▶ [WHAT THE EXERCISE ASKS] Extract every line of the records below that contains the string "Instruction".

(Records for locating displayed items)
============
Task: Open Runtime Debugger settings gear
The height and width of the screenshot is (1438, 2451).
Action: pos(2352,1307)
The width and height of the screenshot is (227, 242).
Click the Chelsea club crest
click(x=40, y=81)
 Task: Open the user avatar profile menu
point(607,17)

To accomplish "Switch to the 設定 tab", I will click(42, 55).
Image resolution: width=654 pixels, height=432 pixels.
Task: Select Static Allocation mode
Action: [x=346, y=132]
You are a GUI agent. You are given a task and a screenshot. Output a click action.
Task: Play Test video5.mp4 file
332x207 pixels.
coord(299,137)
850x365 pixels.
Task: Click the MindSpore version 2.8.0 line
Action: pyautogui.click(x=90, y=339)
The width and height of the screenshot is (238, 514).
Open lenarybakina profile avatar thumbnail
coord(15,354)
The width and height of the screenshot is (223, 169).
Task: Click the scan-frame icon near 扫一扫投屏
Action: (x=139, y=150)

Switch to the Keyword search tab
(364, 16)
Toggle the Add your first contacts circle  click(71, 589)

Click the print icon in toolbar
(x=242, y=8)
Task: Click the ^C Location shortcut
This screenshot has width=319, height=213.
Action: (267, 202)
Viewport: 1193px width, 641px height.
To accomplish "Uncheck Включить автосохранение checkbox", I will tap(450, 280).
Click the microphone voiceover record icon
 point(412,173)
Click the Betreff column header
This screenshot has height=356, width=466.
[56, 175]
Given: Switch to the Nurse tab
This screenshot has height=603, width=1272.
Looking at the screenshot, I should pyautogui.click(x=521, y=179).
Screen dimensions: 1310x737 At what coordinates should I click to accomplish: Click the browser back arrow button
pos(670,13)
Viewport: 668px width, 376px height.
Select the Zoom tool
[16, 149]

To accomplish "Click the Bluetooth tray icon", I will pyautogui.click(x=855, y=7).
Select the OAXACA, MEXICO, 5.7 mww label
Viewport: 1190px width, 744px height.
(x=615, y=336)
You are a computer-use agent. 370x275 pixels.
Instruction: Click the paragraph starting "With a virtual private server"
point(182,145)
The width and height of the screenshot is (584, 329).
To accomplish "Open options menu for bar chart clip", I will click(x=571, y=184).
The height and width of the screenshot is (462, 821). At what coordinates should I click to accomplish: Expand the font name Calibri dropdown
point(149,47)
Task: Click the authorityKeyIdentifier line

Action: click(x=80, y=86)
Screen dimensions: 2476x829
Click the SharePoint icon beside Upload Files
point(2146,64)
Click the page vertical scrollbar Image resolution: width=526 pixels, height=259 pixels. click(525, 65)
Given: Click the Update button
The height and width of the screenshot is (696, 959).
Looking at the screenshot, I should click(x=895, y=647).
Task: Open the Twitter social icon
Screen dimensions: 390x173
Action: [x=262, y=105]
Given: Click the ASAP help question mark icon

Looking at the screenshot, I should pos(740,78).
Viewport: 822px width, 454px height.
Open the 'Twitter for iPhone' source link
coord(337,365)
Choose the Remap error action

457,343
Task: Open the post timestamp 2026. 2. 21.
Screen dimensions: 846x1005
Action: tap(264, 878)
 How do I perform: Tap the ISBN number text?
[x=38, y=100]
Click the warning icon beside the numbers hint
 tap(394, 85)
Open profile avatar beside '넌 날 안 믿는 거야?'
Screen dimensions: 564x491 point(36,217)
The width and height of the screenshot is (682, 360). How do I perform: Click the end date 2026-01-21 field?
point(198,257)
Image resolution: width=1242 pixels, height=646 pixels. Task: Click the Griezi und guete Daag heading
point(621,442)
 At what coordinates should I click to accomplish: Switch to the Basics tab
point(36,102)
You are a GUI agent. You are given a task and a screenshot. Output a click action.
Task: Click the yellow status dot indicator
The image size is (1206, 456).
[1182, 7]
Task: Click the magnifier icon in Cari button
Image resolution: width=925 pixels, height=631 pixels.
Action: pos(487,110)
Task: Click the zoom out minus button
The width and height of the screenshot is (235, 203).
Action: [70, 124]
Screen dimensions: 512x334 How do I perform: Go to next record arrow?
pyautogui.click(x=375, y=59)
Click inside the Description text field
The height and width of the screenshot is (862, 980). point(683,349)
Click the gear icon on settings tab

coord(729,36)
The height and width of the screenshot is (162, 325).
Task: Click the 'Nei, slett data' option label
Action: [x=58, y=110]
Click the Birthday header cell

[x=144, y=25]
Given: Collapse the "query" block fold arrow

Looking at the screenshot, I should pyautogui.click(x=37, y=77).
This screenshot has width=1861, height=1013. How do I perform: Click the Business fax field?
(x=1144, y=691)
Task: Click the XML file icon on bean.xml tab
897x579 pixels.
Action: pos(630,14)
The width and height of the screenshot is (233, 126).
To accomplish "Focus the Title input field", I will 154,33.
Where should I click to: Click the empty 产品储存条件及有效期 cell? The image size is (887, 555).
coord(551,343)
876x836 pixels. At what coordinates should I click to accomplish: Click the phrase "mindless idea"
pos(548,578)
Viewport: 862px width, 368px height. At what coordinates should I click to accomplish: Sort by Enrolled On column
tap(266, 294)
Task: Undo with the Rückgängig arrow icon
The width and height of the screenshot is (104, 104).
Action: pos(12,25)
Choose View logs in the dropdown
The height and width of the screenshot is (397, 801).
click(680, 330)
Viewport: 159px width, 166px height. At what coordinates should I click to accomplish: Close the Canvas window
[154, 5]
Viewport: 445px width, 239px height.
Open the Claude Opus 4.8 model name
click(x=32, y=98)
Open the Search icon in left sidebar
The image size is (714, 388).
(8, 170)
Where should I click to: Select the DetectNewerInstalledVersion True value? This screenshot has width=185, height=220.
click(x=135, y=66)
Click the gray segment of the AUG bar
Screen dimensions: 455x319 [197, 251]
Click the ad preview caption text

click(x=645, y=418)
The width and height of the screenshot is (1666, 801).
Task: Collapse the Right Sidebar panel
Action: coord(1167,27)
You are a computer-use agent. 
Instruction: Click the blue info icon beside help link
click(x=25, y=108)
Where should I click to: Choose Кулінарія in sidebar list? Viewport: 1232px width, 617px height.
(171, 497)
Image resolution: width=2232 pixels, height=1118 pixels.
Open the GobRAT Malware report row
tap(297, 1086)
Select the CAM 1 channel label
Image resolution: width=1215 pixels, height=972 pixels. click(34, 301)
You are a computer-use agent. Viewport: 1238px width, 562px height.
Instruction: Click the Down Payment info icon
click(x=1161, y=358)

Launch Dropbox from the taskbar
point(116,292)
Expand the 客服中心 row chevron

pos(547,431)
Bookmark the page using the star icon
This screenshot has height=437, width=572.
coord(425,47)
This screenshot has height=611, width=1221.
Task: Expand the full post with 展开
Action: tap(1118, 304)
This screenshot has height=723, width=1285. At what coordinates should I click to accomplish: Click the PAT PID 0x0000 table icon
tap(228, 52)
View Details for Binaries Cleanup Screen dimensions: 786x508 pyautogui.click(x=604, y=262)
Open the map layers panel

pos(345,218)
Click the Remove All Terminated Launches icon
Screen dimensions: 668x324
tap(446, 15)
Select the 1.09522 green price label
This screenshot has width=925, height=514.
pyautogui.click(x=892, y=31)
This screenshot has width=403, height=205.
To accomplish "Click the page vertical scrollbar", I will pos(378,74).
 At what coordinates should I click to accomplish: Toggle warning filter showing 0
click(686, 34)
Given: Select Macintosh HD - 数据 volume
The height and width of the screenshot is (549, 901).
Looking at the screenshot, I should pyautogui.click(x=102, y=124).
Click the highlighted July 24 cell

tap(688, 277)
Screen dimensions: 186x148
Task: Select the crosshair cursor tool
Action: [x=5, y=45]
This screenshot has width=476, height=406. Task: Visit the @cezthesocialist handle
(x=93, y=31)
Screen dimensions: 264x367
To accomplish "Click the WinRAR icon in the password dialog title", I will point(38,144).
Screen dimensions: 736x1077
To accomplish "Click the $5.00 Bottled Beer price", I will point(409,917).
============
▶ [SOLUTION TO THIS TASK]
Instruction: Click the paragraph starting "With a virtual private server"
Instruction: Click the blue info icon beside help link
Instruction: Click the Down Payment info icon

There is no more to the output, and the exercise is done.